Les Invisibles, Sébastien Lifshitz, 2012, 115 minutes.
Les Invisibles n’est pas un film sur l’homosexualité. C’est un film sur les homosexuels. Des homosexuels particuliers que le cinéaste nous propose de rencontrer personnellement. C’est eux, hommes et femmes de la génération des années 20-30, qui nous racontent leur vécu, les aléas de leur vie, leurs tourments, leurs souffrances, leurs espoirs, leurs joies, leurs désirs. Car jamais leur discours n’est monolithique. Le film, dont la durée approche deux heures, prend le temps de la nuance, parfois même de la contradiction. En tout cas il échappe à tout manichéisme. Dans la vie de ces couples, ou de ces personnes qui se retrouvent seules (oserait-on dire célibataires ?), rien n’est tout blanc ou tout noir. Mais tous semblent avoir conquis une forme de sérénité qui peut nous faire dire que tous ont, d’une façon ou d’une autre, connu le bonheur.

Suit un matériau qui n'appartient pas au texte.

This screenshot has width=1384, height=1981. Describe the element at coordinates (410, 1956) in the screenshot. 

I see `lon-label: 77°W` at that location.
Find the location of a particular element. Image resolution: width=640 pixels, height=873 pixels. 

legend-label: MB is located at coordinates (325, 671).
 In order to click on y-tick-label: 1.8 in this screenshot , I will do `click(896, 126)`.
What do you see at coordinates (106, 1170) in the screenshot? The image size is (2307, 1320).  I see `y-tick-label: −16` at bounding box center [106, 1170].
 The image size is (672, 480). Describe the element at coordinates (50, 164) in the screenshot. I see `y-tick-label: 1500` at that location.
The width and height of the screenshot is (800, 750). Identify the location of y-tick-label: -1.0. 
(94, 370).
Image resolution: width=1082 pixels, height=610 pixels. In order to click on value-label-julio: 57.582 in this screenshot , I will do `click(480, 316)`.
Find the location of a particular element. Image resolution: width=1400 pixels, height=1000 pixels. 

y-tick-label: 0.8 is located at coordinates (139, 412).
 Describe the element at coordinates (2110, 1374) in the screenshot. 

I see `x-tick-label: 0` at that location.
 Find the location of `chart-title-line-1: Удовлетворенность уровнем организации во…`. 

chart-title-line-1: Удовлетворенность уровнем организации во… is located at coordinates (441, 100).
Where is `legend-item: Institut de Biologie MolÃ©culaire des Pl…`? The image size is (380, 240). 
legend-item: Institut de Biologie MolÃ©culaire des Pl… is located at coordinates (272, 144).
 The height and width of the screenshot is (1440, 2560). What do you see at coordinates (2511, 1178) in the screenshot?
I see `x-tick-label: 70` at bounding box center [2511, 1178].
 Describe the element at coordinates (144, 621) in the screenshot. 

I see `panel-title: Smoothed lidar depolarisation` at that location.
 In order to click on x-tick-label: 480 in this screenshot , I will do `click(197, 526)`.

Bonheur de vivre et bonheur d’aimer. Par là, le film est une grande leçon de savoir vivre.

Les Invisibles n’est pas un film historique. Mais pourtant, à travers le récit de vie de ses personnages, il nous raconte aussi l’histoire non officielle de la place de l’homosexualité dans la société française sur presque un siècle. Depuis le temps où la vision religieuse (chrétienne) de la sexualité était dominante et considérait l’homosexualité comme un péché. Depuis le temps aussi où la psychiatrie et la psychanalyse l’analysait comme une déviation et la renvoyait peu ou prou du côté de la maladie. Tant d’homosexuels ont donc du lutter pour être simplement acceptés tels qu’ils étaient. Dans leurs familles, où dominait souvent l’image de l’anormalité. Dans leur profession, puisque nombreux sont ceux qui ont fait l’expérience de perdre leur emploi pour seule cause d’homosexualité. Le film montre bien la dureté de cette lutte, surtout lorsqu’elle restait individuelle. Il montre aussi les évolutions, lentes mais irréversibles, qui se sont dessinées à partir des années 70. Grâce aux actions contestatrices des femmes en lutte pour la légalisation de l’avortement, grâce aux appels à une action révolutionnaire en particulier du FAHR (Front Homosexuel d’Action Révolutionnaire). Les images d’archives de manifestations parisiennes ponctuent le récit des ex-militantes et militants présents dans le film. Elles permettent de replacer les histoires personnelles dans la grande Histoire, celle de la conquête de leur reconnaissance sociale.

Les Invisibles est un film humaniste. En donnant la parole aux homosexuels, en mettant en images cette parole, en les rendant visibles à ceux qui les ont jusqu’à présent ignorés et rejetés, il dit simplement que les homosexuels sont des êtres humains, des femmes et des hommes qui ont droit de vivre dans la paix et le bonheur et non plus dans la honte et la culpabilité.